Subject: Re: [OM] Do financial statements mislead?
From: Bob Whitmire <bwhitmire@xxxxxxxxxxxxxx>
Date: Sat, 13 Apr 2013 10:10:59 -0400
Cogent explanation. Thanks.

--Bob


On Apr 12, 2013, at 6:19 PM, Moose wrote:
> 
> You can make special cost deals, pay slotting fees, and, maybe, get them in. 
> If they don't sell adequately, they are 
> OUT. Each cube of shelf space is evaluated for profit and ROI. There are 
> categories and items that are simply required, 
> even if contribution is below standard, because of customer expectations. You 
> can't, for example, have a camera section 
> without C&N. a cleaning section without P&G, and so on.
> 
> It may even be that the other stuff is mostly there to provide a broad enough 
> range of apparent choice. Long ago, some 
> folks at the huge retailer I worked for decided to get rid of some under 
> performing SKUs. I don't remember the exact 
> numbers ... The best selling brand of hair coloring had say 12 shades, and 3 
> or 4 accounted for 80+% of sales. So they 
> tried cutting back to 4 shades. Sales dropped like a stone. Apparently, 
> buyers need to look at a range of options - 
> before buying the same thing as everyone else. Without the range, they simply 
> buy elsewhere. Some categories must be 
> evaluated for contribution as a whole, not individually. (Fortunately, 
> we/they were savvy enough to only try it in a 
> handful of stores.)
> 
> Whether this applies to cameras, I don't know, but the mass market business 
> is chock full of such arcane realities.
> 
> The old systems of spiffs to counter people, if not long gone, don't apply 
> here. You have to sell the consumers on your 
> goods to get them in the big stores. Yes, I know, it's terribly frustrating 
> for lots of sellers, a real chicken or the 
> egg situation. But that's the way it works. New lines do break in, like 
> Method cleaning products, but it requires 
> something special that appeals to consumers in a new way, preferably one that 
> retailer buyers can see easily.
> 
> It seems to me that Oly may have a couple of extra problems. Unlike Sony and 
> Panny, they don't have an ongoing sales 
> relationship with the retailers*. Like Panny, they don't have a line of 
> DSLRs, and unlike Panny, their line of compacts 
> is obscure and mediocre, except perhaps in tough cameras.
> 
> I know we may not 'get' it, but I'm betting a majority of people who walk 
> into a BB to upgrade to a 'real' camera' 
> expect to buy something relatively large, of a certain form factor and black. 
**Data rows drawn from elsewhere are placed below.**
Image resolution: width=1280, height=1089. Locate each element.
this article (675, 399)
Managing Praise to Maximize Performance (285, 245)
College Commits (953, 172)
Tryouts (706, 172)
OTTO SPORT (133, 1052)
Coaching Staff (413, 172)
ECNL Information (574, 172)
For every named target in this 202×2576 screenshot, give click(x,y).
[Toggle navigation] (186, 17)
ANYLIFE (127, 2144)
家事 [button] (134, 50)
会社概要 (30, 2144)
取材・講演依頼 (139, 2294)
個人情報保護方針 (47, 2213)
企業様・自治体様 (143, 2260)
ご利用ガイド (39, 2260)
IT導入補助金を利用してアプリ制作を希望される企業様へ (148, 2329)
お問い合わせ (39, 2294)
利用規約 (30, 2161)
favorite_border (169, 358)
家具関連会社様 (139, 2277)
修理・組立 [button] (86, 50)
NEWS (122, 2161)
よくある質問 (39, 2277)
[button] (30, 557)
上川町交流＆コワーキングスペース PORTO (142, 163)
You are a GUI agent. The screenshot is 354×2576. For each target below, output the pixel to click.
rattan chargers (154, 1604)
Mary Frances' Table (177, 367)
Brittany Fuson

> They may well be wrong about what would 
> serve their needs best, but nobody in the store is going to talk them into 
> something different.
> 
> I wouldn't be surprised if it were true that Sony NEX cameras sell in part in 
> the big stores because their lenses are so 
> big and macho looking. They MUST be better, mustn't they?
> 
> BB and the rest LIVE or DIE on volume. You probably can't believe how much 
> that is so. If the product doesn't move fast, 
> they can't afford to stock it. Non big business people get hung up on margin, 
> and forget turns. Half the margin, 2.2x 
> the turns, and you just made about 20% more ROI. And inventory, goodness, 'ya 
> gotta keep that down, too.
> 
> Ex Mass Moose
> 
> * If you've broken in before, and failed to sell, getting another chance is 
> really tough.
> 
> -- 
> What if the Hokey Pokey *IS* what it's all about?